Anderson Chase, the claimant in the BWU’s case, told Barbados TODAY the decision was “bittersweet [because] some people may feel good and some will not feel good”.
“People that was retrenched from the NCC is people with more than ten years [service] so you can’t be as excited as you would want to be. Some may find a job and some may not. Those people still have families to feed,” he said.
Chase made reference to one of the retrenched workers who had 17 grandchildren, all of whom needed support when school resumes in September.
“She is in that position and we do not know what stage or what date we will get our compensation – if now, if next week or before December,” a disappointed Chase said.
The claimant for the NUPW Cutie Lynch did not hide her displeasure with the result, storming out without commenting.
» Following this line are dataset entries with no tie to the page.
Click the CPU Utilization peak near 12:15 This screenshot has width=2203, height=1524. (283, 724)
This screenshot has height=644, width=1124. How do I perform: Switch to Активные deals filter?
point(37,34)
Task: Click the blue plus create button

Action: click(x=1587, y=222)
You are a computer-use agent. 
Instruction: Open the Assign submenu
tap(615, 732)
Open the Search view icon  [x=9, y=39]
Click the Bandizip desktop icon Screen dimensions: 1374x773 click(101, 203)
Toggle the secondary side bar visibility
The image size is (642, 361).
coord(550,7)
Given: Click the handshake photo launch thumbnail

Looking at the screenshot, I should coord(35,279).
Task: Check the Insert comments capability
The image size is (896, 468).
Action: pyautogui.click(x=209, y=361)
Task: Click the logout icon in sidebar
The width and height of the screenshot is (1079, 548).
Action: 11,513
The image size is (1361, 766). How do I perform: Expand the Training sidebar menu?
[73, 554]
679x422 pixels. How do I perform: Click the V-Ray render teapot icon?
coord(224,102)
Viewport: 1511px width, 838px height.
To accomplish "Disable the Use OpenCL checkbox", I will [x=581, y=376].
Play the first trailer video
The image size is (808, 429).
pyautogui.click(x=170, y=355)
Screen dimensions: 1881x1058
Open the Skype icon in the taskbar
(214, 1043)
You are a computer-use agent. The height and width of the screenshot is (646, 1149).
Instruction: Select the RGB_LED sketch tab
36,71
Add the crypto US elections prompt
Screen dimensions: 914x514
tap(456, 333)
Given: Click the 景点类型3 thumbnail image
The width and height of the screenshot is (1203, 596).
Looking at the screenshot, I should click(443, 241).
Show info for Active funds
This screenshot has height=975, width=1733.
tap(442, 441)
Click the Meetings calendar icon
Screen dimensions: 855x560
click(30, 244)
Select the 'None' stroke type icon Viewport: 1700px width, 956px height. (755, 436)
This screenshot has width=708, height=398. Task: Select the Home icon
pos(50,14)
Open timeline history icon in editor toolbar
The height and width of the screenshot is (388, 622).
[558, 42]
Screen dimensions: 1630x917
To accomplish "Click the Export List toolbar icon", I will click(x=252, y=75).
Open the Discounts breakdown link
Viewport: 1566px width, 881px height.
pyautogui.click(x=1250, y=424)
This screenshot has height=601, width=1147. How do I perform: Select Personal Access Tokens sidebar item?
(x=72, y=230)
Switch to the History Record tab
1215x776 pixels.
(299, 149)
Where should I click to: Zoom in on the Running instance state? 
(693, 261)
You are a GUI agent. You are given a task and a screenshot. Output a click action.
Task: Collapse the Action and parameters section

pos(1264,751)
Her anger was surpassed by a furious Norma Phillips who complained that after 14 years of service to the NCC she had nothing to show for it.
“None of my children are working anymore and it’s hard. My dad can’t help me no more, my light off two months, my water off and I trying to get back on. I went and talk to water works but they tell me they can’t give me much help,” a tearful Phillips said.
One former worker, who did not give her name, said: “Two years of unemployment is a lot. It is alright to get money, but how long will the money last?”
She also blasted the NCC for not sticking to the first-in-last-out policy.
“They keep people with nine months and let go people with ten and 15 years and can’t get a good reason to us. I am glad that we won the case, but still,” the emotional woman said.
Meanwhile, another angry woman blurted out in reference to NCC General Manager Keith Neblett and Minister of the Environment Dr Denis Lowe: “Right now Neblett and Lowe win.”